> [Work to complete]: Copy exactly, and copy only, the lines from the one bearing "Open the first commenter's blurred username" through the final line of the records.

Records supplied section start

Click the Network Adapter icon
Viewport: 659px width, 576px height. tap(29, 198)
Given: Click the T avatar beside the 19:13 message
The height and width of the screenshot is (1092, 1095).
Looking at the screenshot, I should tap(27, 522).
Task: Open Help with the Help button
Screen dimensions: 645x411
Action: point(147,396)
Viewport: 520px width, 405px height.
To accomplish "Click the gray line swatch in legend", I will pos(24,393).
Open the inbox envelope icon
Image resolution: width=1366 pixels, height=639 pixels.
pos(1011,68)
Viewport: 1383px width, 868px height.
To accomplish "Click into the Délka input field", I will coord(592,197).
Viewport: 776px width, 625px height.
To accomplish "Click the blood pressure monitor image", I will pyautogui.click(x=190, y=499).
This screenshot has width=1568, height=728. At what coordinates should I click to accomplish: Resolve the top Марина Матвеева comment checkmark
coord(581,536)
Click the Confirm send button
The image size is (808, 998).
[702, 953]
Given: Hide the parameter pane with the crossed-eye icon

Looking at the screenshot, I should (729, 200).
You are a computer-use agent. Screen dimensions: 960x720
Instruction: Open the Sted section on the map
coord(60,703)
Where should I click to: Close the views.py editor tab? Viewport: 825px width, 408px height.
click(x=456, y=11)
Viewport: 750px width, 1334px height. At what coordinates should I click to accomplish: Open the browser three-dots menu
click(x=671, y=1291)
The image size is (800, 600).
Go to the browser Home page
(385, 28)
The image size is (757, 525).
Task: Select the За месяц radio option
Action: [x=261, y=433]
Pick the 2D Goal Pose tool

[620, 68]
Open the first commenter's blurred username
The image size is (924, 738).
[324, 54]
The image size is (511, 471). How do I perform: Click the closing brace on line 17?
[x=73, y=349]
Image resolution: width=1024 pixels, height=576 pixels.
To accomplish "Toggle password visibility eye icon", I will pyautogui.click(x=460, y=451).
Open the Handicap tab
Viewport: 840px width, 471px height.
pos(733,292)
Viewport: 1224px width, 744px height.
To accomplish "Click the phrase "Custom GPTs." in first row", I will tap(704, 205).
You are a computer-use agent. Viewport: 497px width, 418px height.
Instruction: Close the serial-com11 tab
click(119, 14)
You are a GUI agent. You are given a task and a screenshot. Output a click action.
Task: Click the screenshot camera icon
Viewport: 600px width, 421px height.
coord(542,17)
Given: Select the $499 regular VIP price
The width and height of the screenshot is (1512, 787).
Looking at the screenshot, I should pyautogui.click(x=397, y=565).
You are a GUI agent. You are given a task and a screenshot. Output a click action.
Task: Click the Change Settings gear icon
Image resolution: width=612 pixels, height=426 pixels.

Records supplied section end

> [Task solution]:
Open the first commenter's blurred username
The image size is (924, 738).
[324, 54]
The image size is (511, 471). How do I perform: Click the closing brace on line 17?
[x=73, y=349]
Image resolution: width=1024 pixels, height=576 pixels.
To accomplish "Toggle password visibility eye icon", I will pyautogui.click(x=460, y=451).
Open the Handicap tab
Viewport: 840px width, 471px height.
pos(733,292)
Viewport: 1224px width, 744px height.
To accomplish "Click the phrase "Custom GPTs." in first row", I will tap(704, 205).
You are a computer-use agent. Viewport: 497px width, 418px height.
Instruction: Close the serial-com11 tab
click(119, 14)
You are a GUI agent. You are given a task and a screenshot. Output a click action.
Task: Click the screenshot camera icon
Viewport: 600px width, 421px height.
coord(542,17)
Given: Select the $499 regular VIP price
The width and height of the screenshot is (1512, 787).
Looking at the screenshot, I should pyautogui.click(x=397, y=565).
You are a GUI agent. You are given a task and a screenshot. Output a click action.
Task: Click the Change Settings gear icon
Image resolution: width=612 pixels, height=426 pixels.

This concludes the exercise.